Duplicate the Anodot cross-account role page exactly, from "The following procedure" to "Integrations > Catalog.".

━━━━━ Page excerpt

Providing read access for Anodot using a cross-account AWS role

Anodot can access the files on your S3 / CUR bucket only after you explicitly allow it. To provide read access to Anodot and to create a cross-account AWS role to provide Anodot with access to the AWS files, refer to the sections below (note that when creating the cross-account AWS role, you should replace the references where relevant to S3 / CUR.

IMPORTANT: New S3 / CUR data sources should use the role-based access method described below. The previous method of updating the bucket policy (see here for CUR, and here for S3) is currently supported for existing data sources, but is no longer available for new sources. Contact us to ensure safe migration of existing sources without losing data.

Creating the read access policy

The following policy example shows how to provide read access to the cross-account AWS role. 

{
   "Version":"2012-10-17",
   "Statement":[
      {
         "Sid":"CURReadFiles",
         "Effect":"Allow",
         "Action":[
                 "s3:Get*",
                 "s3:List*"
         ],
         "Resource":[
             "arn:aws:s3:::<CUR BUCKET>",
             "arn:aws:s3:::<CUR BUCKET>/*"
         ]
      }
   ]
}

Creating a cross-account AWS role and data source in Anodot

The following procedure describes how to create the S3 / CUR source in Anodot and the AWS role. The process requires you to switch between Anodot and AWS, as indicated below (steps in AWS are italicized).

  1. In the Navigation Panel, go to Integrations > Catalog.
  2. Use the Search box to locate the S3 / CUR data source.
  3. Click Start on the S3 / CUR tile.

━━━━━━━━━━
━━━━━ Data supplied

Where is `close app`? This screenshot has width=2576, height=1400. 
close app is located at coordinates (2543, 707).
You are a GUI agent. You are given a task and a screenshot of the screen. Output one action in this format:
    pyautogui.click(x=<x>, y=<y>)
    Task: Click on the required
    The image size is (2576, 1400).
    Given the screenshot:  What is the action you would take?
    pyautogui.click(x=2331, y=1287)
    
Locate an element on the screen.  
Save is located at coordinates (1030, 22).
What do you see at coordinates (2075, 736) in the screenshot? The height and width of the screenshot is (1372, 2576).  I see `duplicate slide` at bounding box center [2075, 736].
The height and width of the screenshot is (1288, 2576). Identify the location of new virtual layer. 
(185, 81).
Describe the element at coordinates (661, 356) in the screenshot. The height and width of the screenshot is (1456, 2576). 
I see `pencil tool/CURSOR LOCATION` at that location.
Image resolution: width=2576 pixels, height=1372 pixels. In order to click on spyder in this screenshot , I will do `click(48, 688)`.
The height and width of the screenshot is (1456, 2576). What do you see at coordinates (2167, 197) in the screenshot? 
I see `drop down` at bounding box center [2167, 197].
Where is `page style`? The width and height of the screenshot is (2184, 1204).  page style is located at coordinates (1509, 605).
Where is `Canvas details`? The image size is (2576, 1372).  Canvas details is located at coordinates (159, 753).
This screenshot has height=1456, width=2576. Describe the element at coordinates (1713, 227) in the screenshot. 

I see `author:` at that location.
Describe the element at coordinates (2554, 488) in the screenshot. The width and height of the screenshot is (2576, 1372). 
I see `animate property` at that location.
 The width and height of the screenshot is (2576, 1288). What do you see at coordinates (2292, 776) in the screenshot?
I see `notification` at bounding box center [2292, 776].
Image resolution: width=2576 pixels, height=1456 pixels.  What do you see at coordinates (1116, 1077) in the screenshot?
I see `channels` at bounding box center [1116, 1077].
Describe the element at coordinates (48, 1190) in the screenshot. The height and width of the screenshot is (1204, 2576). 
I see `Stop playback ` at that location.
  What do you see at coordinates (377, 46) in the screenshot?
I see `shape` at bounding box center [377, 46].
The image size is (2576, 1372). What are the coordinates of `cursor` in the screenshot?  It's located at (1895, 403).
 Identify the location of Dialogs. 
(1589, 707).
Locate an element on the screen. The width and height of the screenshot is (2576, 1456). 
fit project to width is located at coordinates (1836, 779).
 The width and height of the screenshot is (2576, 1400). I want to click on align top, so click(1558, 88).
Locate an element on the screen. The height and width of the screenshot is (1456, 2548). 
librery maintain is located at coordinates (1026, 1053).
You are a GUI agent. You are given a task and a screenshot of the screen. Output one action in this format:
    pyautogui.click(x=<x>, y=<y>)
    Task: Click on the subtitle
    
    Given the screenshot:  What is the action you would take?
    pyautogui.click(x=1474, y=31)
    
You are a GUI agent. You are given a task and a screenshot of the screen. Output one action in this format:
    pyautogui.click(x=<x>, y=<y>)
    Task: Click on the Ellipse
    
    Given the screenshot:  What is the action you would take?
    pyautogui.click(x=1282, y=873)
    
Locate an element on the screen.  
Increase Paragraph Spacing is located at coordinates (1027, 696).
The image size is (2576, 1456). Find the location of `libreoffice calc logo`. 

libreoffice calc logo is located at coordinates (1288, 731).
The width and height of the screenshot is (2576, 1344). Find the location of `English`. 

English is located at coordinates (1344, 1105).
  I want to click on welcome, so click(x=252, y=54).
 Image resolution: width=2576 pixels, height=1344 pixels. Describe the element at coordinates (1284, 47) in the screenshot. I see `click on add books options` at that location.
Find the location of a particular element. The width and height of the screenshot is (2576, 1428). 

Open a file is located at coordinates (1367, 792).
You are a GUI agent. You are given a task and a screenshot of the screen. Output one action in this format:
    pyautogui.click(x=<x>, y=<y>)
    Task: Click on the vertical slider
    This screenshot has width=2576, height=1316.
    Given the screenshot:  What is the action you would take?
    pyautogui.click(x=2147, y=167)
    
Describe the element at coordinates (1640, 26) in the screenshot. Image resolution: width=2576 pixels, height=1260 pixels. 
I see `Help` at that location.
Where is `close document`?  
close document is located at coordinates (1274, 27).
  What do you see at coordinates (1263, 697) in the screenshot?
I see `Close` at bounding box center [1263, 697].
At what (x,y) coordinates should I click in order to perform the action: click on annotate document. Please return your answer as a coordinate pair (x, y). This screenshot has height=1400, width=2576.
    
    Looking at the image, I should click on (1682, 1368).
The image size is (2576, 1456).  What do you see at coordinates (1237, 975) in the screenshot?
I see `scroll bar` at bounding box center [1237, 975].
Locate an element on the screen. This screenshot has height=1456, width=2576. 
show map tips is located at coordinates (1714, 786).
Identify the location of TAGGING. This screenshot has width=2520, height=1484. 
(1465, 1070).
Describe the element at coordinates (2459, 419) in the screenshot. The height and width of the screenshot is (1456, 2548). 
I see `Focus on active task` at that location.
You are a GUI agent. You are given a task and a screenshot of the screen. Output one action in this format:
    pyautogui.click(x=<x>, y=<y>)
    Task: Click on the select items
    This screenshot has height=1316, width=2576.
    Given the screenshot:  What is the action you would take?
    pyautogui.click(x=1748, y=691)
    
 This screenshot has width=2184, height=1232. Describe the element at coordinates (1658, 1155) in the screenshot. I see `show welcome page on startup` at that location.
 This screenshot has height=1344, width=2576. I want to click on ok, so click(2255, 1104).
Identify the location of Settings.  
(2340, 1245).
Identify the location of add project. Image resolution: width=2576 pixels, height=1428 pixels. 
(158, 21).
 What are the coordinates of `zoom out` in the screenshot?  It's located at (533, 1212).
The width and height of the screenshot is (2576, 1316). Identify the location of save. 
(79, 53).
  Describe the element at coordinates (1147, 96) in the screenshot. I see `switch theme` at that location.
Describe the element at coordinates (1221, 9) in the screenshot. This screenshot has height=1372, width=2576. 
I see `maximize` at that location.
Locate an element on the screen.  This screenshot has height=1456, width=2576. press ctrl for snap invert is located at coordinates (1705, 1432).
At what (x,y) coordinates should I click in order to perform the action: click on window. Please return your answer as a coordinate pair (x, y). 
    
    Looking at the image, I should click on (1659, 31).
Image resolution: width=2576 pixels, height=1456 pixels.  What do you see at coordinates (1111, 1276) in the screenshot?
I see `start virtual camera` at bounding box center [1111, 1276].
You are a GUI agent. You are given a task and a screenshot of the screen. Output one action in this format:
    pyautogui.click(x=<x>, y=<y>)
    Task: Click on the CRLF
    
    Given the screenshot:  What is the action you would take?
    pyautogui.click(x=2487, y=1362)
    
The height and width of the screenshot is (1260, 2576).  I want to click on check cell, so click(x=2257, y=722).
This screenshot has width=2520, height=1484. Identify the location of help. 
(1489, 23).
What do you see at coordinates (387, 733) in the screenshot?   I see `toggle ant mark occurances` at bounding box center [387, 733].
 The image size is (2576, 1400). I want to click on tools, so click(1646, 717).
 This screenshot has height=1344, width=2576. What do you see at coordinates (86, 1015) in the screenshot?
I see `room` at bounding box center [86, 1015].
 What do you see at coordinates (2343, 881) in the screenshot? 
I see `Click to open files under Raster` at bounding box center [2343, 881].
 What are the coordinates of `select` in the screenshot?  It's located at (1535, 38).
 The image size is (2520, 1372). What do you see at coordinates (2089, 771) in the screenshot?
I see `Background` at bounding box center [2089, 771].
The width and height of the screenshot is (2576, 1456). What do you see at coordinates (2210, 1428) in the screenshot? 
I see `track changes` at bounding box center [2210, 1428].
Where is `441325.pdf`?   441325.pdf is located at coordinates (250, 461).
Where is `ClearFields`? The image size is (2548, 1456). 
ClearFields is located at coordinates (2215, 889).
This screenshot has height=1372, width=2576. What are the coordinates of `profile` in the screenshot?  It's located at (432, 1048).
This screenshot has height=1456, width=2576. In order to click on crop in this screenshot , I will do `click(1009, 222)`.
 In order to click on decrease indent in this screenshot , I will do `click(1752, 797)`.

━━━━━━━━━━

Output>
The following procedure describes how to create the S3 / CUR source in Anodot and the AWS role. The process requires you to switch between Anodot and AWS, as indicated below (steps in AWS are italicized).

  1. In the Navigation Panel, go to Integrations > Catalog.